Japan\'s cabinet on Tuesday approved a two trillion yen ($24 billion) second special budget to finance relief and rebuilding after the March 11 earthquake and tsunami.

A woman visits the disaster zone in Kesennuma, Miyagi prefecture, devastated by the massive 9.0-magnitude earthquake and tsunami along Japan\'s northeastern coast.

Already facing a mountain of public debt, the government will not issue fresh bonds to finance the supplementary budget to March 2012 but plans to instead divert funds left over from last year.

The budget sets aside 800 billion yen in reserve for reconstruction, and 275 billion yen to tackle the Fukushima nuclear crisis, including compensation for victims and health checks for local residents.

The crippled Fukushima Daiichi atomic plant has been spewing radiation since the massive quake and tsunami knocked out reactor cooling systems, forcing around 85,000 people to leave a 20-kilometre (12-mile) zone around the plant.

Prime Minister Naoto Kan\'s cabinet plans to submit the budget to parliament on July 15 and aims to pass it by the end of the month.

In May, Japan passed a four trillion yen extra budget, the first since the disaster hit and left more than 22,000 people dead or missing.

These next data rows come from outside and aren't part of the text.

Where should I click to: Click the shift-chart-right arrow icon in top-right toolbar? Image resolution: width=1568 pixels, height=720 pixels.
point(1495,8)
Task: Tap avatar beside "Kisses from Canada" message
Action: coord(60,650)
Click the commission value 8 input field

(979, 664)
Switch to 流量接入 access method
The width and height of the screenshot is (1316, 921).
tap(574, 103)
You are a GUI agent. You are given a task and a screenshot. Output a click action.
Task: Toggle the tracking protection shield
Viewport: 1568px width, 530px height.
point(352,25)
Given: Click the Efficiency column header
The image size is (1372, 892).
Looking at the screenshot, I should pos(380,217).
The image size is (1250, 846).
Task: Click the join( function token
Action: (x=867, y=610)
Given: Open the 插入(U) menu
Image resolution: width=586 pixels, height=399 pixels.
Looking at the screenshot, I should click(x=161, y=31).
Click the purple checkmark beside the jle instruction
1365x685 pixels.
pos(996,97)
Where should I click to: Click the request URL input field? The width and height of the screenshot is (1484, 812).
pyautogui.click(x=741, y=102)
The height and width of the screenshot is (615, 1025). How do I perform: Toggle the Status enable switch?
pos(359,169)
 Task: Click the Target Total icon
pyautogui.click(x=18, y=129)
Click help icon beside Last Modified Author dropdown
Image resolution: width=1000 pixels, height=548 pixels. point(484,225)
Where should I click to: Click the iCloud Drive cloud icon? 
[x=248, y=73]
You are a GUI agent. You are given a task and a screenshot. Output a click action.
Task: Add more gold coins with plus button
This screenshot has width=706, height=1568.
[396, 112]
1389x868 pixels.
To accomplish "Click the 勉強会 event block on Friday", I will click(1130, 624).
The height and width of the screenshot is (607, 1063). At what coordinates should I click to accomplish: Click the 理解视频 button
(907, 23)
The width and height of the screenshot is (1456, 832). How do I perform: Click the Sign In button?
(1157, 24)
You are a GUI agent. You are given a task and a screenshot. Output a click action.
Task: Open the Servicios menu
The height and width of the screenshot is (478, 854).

The government plans a third extra budget later this year, set to be the biggest.

Under Japanese law the powerful lower house can push through budget bills even if they are opposed by the upper house, now held by the opposition.

Japan has the industrialised world\'s largest debt, at around 200 percent of gross domestic product, after years of pump-priming by governments trying in vain to arrest the economy\'s long decline since the early 1990s.